The Iraqi MP Mithal al-Alousi’s second visit to Tel Aviv was criticized as were his justifications for the visit. However it is the reaction of the Iraqi Parliament, from the unanimous agreement to strip al-Alousi, leader of the Iraqi Nation (Ummah) Party, of legal immunity, to his assault, that should be contemplated and criticized.
There is no harm in the Iraqi Parliament taking the appropriate parliamentary procedures in accordance with laws and legislations.
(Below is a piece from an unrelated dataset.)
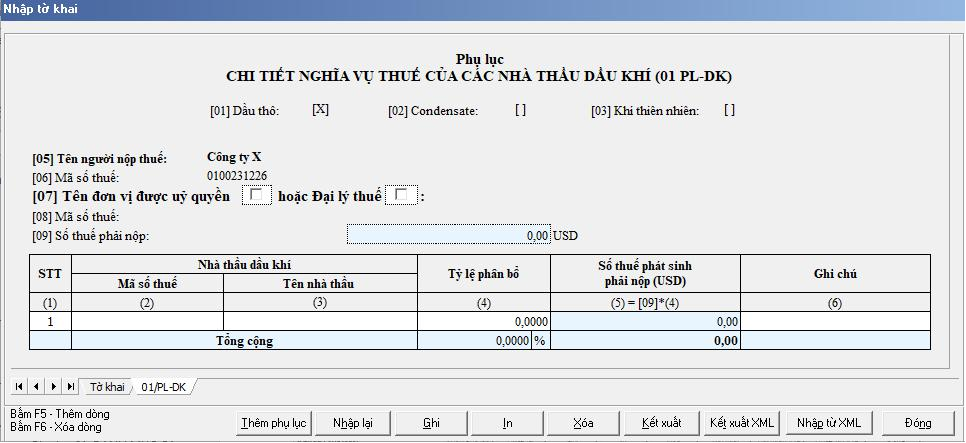
Task: Click previous sheet navigation arrow
Action: (36, 386)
But for a parliamentary session to digress from the path of dialogue and respect for laws, and for the matter to reach violence and mistrust is inappropriate.
What happened to al-Alousi in the Iraqi Parliament bears resemblance to the ruling regimes of the past, and the paradox lies in the fact that the majority of those who are holding al-Alousi accountable today are using the Saddam Hussein-ish laws that once applied to them, that is, of course, the law that prohibits contact with Iraq’s enemies and establishing ties with them.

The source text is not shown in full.